In a quarterly forecast note, he explains that the trade-weighted dollar snapped a long bearish trend in March as traders sought refuge in the world's deepest and most insulated capital markets.

Options positioning has followed: one-month risk reversals on the dollar index have surged, surpassing the moves seen after both the ‘Trump Bump’ and ‘Liberation Day’.

As a result, "positioning on the dollar has turned overwhelmingly bullish. This looks overdone, and could unwind if stress levels fall," says Karl Schamotta, analyst at Corpay.

Recent G10 positioning data from Deutsche Bank shows the dollar is by far the biggest 'long', with the Swiss franc the biggest short.

Deutsche's positioning signals are derived by aggregating individual sub-indicators based on internal flows (CORAX), trade and order flows from inter-dealer platforms, option volumes from DTCC and IMM positioning.

"That crowding is a vulnerability.
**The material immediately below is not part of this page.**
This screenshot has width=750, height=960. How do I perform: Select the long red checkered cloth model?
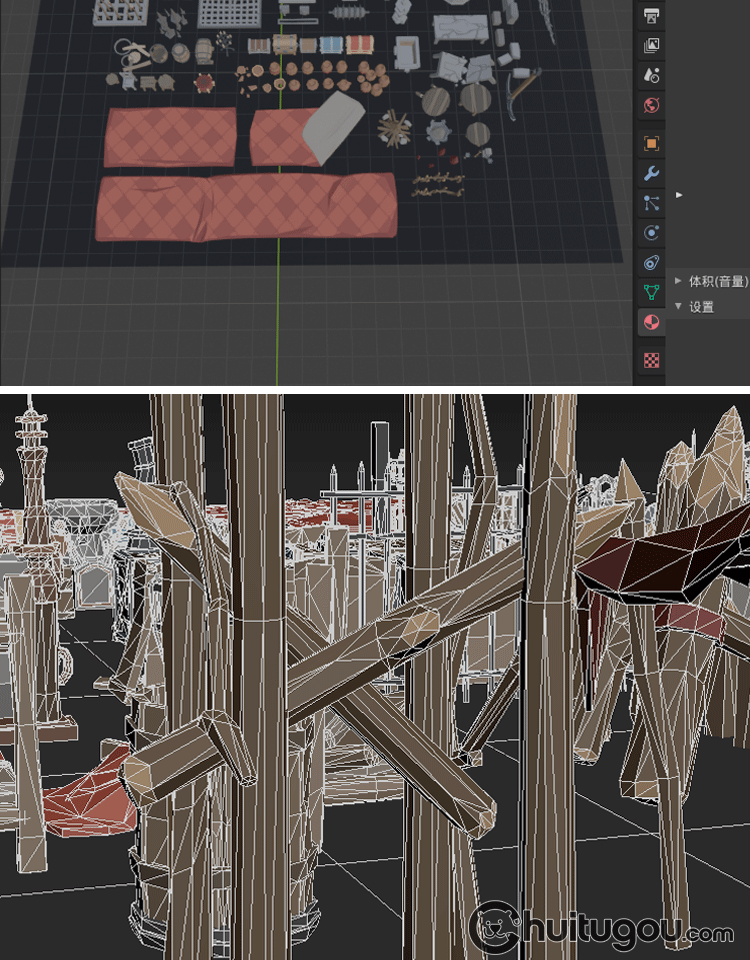(x=246, y=206)
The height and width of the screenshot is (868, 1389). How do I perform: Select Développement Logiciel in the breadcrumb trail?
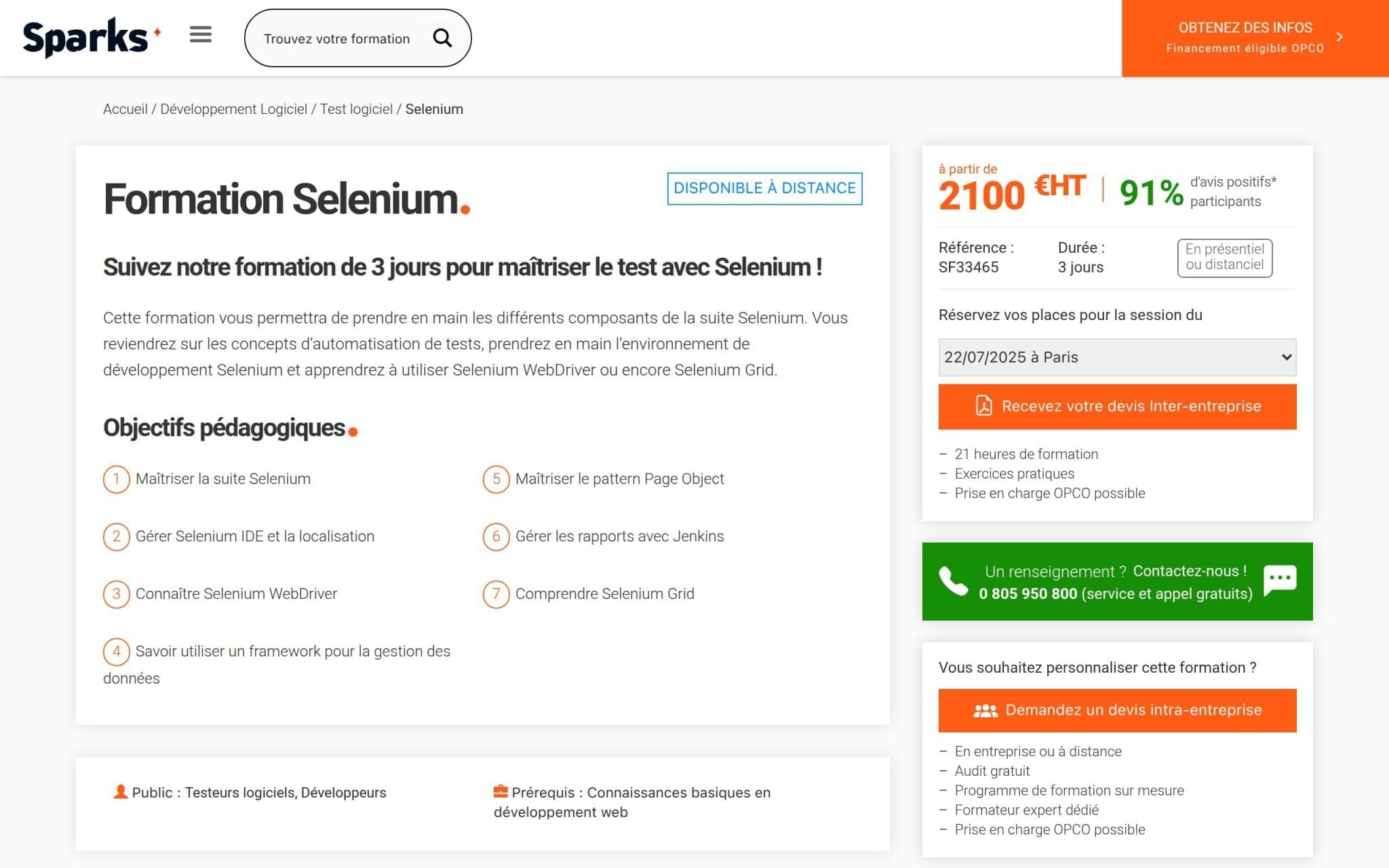tap(234, 108)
A mean-reversion process is likely to play out as the conflict stabilises—and if it does, the dollar faces structural headwinds that the rally has obscured," says Schamotta.

He explains the forces behind a decade of American exceptionalism (outsized fiscal stimulus, a favourable regulatory environment, and concentrated equity market leadership) are losing traction independently of the war.

Brent Donelly, a strategist at Spectra Markets, says in a note out today that the market is extremely long USD and yet people are mostly bearish USD.

"This mismatch of positions and hedges vs. actual macro views is glaring and could resolve in a massive forced removal of hedges accelerated by FOMO USD shorts and CTA dollar selling," he warns.